===== Exercise data
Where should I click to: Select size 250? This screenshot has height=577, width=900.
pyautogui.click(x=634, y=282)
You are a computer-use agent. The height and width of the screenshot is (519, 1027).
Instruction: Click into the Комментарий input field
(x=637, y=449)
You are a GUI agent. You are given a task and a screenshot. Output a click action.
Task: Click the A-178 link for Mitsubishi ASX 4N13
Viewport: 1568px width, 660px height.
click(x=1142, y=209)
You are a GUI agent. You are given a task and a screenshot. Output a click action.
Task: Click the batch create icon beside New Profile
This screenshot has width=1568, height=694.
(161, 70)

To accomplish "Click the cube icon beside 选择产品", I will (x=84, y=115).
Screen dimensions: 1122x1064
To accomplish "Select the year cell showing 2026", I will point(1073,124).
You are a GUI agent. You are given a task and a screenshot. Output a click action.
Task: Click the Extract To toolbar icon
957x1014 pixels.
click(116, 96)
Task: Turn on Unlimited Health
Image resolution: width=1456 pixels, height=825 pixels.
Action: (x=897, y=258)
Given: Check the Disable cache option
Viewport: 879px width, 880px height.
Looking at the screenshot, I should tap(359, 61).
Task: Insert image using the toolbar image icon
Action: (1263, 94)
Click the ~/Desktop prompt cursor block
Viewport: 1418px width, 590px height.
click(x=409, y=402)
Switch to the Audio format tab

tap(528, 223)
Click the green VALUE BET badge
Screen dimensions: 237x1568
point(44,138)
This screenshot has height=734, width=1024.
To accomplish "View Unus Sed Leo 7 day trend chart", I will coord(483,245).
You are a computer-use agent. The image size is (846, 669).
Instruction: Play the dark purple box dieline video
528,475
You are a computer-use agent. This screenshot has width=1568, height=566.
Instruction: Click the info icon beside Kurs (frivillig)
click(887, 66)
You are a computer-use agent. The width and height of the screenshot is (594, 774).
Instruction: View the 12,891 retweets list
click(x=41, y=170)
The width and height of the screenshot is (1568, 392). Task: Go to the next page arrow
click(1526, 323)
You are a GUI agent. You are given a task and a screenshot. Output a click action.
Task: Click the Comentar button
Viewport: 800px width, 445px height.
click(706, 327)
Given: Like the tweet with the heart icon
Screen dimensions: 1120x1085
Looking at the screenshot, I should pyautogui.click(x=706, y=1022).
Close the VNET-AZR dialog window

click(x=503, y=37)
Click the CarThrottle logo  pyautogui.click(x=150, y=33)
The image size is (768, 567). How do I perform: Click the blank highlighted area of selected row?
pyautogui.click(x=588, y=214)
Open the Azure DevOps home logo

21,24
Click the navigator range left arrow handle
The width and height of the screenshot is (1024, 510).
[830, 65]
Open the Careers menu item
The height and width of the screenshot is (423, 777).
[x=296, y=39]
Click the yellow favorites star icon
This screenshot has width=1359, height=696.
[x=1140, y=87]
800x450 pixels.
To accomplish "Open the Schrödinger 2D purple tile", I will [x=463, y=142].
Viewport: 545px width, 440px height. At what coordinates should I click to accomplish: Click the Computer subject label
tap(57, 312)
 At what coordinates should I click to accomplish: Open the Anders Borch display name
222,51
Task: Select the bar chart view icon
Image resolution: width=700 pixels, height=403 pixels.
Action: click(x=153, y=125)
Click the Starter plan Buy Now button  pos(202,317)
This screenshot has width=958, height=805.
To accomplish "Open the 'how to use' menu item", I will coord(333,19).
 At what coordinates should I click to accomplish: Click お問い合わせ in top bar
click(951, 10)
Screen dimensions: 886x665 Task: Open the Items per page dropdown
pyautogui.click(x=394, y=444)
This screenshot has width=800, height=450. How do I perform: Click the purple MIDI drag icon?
==========
→ **Directions**: The answer must restate each entry word for word.

→ **Response area**:
Where should I click to: Select size 250? This screenshot has height=577, width=900.
pyautogui.click(x=634, y=282)
You are a computer-use agent. The height and width of the screenshot is (519, 1027).
Instruction: Click into the Комментарий input field
(x=637, y=449)
You are a GUI agent. You are given a task and a screenshot. Output a click action.
Task: Click the A-178 link for Mitsubishi ASX 4N13
Viewport: 1568px width, 660px height.
click(x=1142, y=209)
You are a GUI agent. You are given a task and a screenshot. Output a click action.
Task: Click the batch create icon beside New Profile
This screenshot has width=1568, height=694.
(161, 70)

To accomplish "Click the cube icon beside 选择产品", I will (x=84, y=115).
Screen dimensions: 1122x1064
To accomplish "Select the year cell showing 2026", I will point(1073,124).
You are a GUI agent. You are given a task and a screenshot. Output a click action.
Task: Click the Extract To toolbar icon
957x1014 pixels.
click(116, 96)
Task: Turn on Unlimited Health
Image resolution: width=1456 pixels, height=825 pixels.
Action: (x=897, y=258)
Given: Check the Disable cache option
Viewport: 879px width, 880px height.
Looking at the screenshot, I should tap(359, 61).
Task: Insert image using the toolbar image icon
Action: (1263, 94)
Click the ~/Desktop prompt cursor block
Viewport: 1418px width, 590px height.
click(x=409, y=402)
Switch to the Audio format tab

tap(528, 223)
Click the green VALUE BET badge
Screen dimensions: 237x1568
point(44,138)
This screenshot has height=734, width=1024.
To accomplish "View Unus Sed Leo 7 day trend chart", I will coord(483,245).
You are a computer-use agent. The image size is (846, 669).
Instruction: Play the dark purple box dieline video
528,475
You are a computer-use agent. This screenshot has width=1568, height=566.
Instruction: Click the info icon beside Kurs (frivillig)
click(887, 66)
You are a computer-use agent. The width and height of the screenshot is (594, 774).
Instruction: View the 12,891 retweets list
click(x=41, y=170)
The width and height of the screenshot is (1568, 392). Task: Go to the next page arrow
click(1526, 323)
You are a GUI agent. You are given a task and a screenshot. Output a click action.
Task: Click the Comentar button
Viewport: 800px width, 445px height.
click(706, 327)
Given: Like the tweet with the heart icon
Screen dimensions: 1120x1085
Looking at the screenshot, I should pyautogui.click(x=706, y=1022).
Close the VNET-AZR dialog window

click(x=503, y=37)
Click the CarThrottle logo  pyautogui.click(x=150, y=33)
The image size is (768, 567). How do I perform: Click the blank highlighted area of selected row?
pyautogui.click(x=588, y=214)
Open the Azure DevOps home logo

21,24
Click the navigator range left arrow handle
The width and height of the screenshot is (1024, 510).
[830, 65]
Open the Careers menu item
The height and width of the screenshot is (423, 777).
[x=296, y=39]
Click the yellow favorites star icon
This screenshot has width=1359, height=696.
[x=1140, y=87]
800x450 pixels.
To accomplish "Open the Schrödinger 2D purple tile", I will [x=463, y=142].
Viewport: 545px width, 440px height. At what coordinates should I click to accomplish: Click the Computer subject label
tap(57, 312)
 At what coordinates should I click to accomplish: Open the Anders Borch display name
222,51
Task: Select the bar chart view icon
Image resolution: width=700 pixels, height=403 pixels.
Action: click(x=153, y=125)
Click the Starter plan Buy Now button  pos(202,317)
This screenshot has width=958, height=805.
To accomplish "Open the 'how to use' menu item", I will coord(333,19).
 At what coordinates should I click to accomplish: Click お問い合わせ in top bar
click(951, 10)
Screen dimensions: 886x665 Task: Open the Items per page dropdown
pyautogui.click(x=394, y=444)
This screenshot has width=800, height=450. How do I perform: Click the purple MIDI drag icon?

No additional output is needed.